* _Activity_: Repeat exactly the lines of the listing below, please, starting with the first and ending with the line containing "Boteco Catalog (520, 94)"; leave out the rest.

* _Data for this task_:
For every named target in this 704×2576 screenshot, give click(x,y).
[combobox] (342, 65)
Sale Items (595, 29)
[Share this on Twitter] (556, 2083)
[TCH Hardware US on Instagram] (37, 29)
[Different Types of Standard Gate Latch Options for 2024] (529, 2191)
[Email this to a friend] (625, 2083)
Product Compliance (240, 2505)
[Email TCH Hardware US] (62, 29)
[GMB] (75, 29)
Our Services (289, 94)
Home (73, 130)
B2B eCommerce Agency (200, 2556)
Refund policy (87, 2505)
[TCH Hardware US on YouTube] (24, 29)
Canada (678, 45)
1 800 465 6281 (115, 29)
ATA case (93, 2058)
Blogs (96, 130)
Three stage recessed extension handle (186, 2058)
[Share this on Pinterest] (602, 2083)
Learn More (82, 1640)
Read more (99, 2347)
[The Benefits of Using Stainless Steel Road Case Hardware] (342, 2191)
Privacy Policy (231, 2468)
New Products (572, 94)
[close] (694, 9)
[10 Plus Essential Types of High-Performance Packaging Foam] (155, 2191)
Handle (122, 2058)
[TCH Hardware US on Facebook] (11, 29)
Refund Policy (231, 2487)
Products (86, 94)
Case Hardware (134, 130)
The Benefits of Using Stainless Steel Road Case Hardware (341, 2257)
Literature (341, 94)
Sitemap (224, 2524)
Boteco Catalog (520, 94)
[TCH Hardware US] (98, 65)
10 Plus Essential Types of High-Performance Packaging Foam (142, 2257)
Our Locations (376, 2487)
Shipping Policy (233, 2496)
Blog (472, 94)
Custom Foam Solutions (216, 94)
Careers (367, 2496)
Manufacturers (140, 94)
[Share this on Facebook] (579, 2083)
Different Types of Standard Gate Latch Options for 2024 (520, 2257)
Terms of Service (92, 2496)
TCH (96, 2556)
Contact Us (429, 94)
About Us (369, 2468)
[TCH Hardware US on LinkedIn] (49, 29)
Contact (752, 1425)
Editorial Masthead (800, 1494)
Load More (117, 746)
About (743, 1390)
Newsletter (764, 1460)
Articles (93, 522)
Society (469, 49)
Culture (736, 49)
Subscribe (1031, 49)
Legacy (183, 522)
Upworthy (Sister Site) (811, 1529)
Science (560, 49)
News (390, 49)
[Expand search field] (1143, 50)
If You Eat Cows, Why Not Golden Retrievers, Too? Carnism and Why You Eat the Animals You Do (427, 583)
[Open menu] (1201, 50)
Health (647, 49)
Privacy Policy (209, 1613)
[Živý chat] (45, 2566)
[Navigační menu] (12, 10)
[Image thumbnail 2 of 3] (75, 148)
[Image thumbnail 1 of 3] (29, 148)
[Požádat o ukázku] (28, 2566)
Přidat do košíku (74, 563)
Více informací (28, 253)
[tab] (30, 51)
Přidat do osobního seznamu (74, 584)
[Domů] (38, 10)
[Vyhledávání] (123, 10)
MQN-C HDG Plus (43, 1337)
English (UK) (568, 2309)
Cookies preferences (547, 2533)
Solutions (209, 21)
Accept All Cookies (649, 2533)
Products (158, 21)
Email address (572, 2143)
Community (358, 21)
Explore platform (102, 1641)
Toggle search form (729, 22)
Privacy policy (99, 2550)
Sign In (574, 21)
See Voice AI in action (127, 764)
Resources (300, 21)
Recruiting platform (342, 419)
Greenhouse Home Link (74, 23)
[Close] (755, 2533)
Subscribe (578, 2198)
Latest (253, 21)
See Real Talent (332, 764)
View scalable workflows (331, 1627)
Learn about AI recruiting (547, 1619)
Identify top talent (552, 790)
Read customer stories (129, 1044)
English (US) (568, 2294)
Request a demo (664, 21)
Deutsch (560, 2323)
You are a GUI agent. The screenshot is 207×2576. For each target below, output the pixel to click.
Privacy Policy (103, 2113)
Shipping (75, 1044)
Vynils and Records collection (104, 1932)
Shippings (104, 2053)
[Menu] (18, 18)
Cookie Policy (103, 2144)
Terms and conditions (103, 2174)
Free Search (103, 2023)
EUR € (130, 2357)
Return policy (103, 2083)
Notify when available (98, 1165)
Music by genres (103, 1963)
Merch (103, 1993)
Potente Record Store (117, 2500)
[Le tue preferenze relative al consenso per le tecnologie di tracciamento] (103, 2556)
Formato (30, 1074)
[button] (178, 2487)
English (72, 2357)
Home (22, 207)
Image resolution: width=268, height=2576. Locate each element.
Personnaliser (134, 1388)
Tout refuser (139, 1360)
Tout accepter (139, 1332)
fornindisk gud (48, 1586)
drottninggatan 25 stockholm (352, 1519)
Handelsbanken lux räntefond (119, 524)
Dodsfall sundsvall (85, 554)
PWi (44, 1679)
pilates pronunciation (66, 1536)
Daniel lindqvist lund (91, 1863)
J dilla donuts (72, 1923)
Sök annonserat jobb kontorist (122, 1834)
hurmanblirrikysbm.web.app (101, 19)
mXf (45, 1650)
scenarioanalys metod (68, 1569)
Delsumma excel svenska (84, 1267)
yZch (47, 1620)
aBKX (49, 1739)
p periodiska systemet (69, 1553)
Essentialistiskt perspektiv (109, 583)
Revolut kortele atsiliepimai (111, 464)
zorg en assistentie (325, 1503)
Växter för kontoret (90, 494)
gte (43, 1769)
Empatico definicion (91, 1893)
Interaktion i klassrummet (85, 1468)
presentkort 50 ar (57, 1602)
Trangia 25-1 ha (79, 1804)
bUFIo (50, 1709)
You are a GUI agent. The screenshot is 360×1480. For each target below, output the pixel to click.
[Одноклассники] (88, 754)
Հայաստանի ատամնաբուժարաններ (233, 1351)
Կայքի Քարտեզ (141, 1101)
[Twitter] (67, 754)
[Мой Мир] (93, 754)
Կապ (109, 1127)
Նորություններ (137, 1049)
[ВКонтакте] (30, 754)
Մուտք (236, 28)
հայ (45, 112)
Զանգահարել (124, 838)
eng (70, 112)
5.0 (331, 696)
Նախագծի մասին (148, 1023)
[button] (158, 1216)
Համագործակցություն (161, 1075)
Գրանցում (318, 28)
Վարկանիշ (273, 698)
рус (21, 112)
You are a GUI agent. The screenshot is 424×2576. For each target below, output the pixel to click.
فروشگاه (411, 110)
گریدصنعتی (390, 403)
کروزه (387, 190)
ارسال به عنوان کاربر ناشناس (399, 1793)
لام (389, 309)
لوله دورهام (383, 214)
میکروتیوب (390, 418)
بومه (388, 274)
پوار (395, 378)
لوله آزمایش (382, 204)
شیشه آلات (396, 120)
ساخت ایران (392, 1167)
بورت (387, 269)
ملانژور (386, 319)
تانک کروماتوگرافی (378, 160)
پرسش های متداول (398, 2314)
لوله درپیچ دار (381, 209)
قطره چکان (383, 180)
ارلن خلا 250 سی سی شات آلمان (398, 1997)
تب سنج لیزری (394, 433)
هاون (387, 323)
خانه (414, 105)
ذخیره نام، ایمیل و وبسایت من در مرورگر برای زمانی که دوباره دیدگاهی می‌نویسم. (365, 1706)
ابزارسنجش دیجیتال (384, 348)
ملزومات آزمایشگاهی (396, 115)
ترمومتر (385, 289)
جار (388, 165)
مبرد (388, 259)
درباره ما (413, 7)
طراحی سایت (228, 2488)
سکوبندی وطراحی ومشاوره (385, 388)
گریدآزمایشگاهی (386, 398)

* _Response to this task_:
For every named target in this 704×2576 screenshot, give click(x,y).
[combobox] (342, 65)
Sale Items (595, 29)
[Share this on Twitter] (556, 2083)
[TCH Hardware US on Instagram] (37, 29)
[Different Types of Standard Gate Latch Options for 2024] (529, 2191)
[Email this to a friend] (625, 2083)
Product Compliance (240, 2505)
[Email TCH Hardware US] (62, 29)
[GMB] (75, 29)
Our Services (289, 94)
Home (73, 130)
B2B eCommerce Agency (200, 2556)
Refund policy (87, 2505)
[TCH Hardware US on YouTube] (24, 29)
Canada (678, 45)
1 800 465 6281 (115, 29)
ATA case (93, 2058)
Blogs (96, 130)
Three stage recessed extension handle (186, 2058)
[Share this on Pinterest] (602, 2083)
Learn More (82, 1640)
Read more (99, 2347)
[The Benefits of Using Stainless Steel Road Case Hardware] (342, 2191)
Privacy Policy (231, 2468)
New Products (572, 94)
[close] (694, 9)
[10 Plus Essential Types of High-Performance Packaging Foam] (155, 2191)
Handle (122, 2058)
[TCH Hardware US on Facebook] (11, 29)
Refund Policy (231, 2487)
Products (86, 94)
Case Hardware (134, 130)
The Benefits of Using Stainless Steel Road Case Hardware (341, 2257)
Literature (341, 94)
Sitemap (224, 2524)
Boteco Catalog (520, 94)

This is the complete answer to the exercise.